NOTE: Paw is under active development and is not ready for production use. See the roadmap to get an idea of where things are going. Also see known issues for a list of known problems that will eventually be fixed.
An expressive scripting language
Paw is a high-level scripting language and runtime designed for embedding. Paw features static strong typing under a sound type system, generics, and bidirectional type checking. Paw is an interpreted language that runs on a stack-based virtual machine written in C.

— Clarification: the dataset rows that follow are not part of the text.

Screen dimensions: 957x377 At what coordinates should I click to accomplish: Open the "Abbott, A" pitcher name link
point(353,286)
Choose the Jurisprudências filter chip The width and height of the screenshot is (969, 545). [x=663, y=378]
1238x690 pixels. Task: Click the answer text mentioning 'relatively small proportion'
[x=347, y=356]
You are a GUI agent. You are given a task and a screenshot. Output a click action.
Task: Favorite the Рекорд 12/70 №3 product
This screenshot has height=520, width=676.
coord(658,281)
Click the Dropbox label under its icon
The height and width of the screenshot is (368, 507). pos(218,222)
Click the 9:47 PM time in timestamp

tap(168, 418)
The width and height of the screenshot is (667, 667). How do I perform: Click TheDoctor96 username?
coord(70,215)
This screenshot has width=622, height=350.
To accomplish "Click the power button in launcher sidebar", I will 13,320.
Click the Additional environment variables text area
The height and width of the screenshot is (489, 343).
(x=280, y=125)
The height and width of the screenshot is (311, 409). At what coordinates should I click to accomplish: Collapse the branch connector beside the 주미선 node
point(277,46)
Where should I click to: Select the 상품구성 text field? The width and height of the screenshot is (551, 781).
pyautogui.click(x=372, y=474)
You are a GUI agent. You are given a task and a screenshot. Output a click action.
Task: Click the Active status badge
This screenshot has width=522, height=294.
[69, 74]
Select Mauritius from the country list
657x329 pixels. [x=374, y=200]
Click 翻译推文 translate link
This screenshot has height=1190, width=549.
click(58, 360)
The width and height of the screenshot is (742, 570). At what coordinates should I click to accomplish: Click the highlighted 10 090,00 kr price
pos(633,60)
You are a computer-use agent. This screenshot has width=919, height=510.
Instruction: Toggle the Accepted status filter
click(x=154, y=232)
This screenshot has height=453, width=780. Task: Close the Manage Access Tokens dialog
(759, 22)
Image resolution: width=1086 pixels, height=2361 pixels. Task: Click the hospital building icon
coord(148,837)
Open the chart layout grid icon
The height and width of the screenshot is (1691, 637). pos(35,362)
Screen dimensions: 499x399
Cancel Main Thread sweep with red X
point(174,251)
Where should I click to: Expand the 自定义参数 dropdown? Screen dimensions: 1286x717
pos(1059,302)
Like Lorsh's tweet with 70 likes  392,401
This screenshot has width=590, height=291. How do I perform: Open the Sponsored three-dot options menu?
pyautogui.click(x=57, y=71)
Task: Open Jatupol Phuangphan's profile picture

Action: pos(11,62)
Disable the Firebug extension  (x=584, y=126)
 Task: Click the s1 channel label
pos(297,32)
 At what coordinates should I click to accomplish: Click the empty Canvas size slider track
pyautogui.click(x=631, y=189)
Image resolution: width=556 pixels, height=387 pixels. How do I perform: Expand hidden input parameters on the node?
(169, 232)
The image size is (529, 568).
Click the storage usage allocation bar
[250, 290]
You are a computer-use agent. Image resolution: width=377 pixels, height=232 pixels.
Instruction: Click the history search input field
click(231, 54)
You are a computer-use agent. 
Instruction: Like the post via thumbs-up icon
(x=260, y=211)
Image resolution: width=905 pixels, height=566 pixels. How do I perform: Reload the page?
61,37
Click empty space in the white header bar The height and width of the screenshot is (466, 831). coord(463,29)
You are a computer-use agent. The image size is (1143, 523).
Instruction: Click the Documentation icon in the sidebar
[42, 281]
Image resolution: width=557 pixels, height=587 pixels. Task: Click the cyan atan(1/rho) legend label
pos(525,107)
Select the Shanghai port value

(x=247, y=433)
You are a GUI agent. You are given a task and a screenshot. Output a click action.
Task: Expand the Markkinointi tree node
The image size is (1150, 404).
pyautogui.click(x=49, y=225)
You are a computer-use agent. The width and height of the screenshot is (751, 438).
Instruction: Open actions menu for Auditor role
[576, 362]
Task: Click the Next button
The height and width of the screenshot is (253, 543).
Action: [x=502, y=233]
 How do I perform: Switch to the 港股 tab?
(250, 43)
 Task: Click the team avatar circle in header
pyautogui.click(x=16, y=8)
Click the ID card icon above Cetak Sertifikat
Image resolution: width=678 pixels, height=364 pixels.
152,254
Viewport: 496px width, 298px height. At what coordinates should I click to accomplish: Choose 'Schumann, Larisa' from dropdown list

Paw supports both line- and block-style comments. Nesting is not allowed in block-style comments.
// line comment
/* block
comment */
In Paw, toplevel declarations are treated as global items, meaning they can be accessed from anywhere within the module.
Such items can be marked pub
to indicate public visibility, which allows access from the outside (C or other Paw modules).
Otherwise, items are considered private to the containing module.
Items are resolved at compile-time, meaning only named functions, abstract data type (ADT) definitions, impl
blocks, and compile-time constants may appear at the toplevel.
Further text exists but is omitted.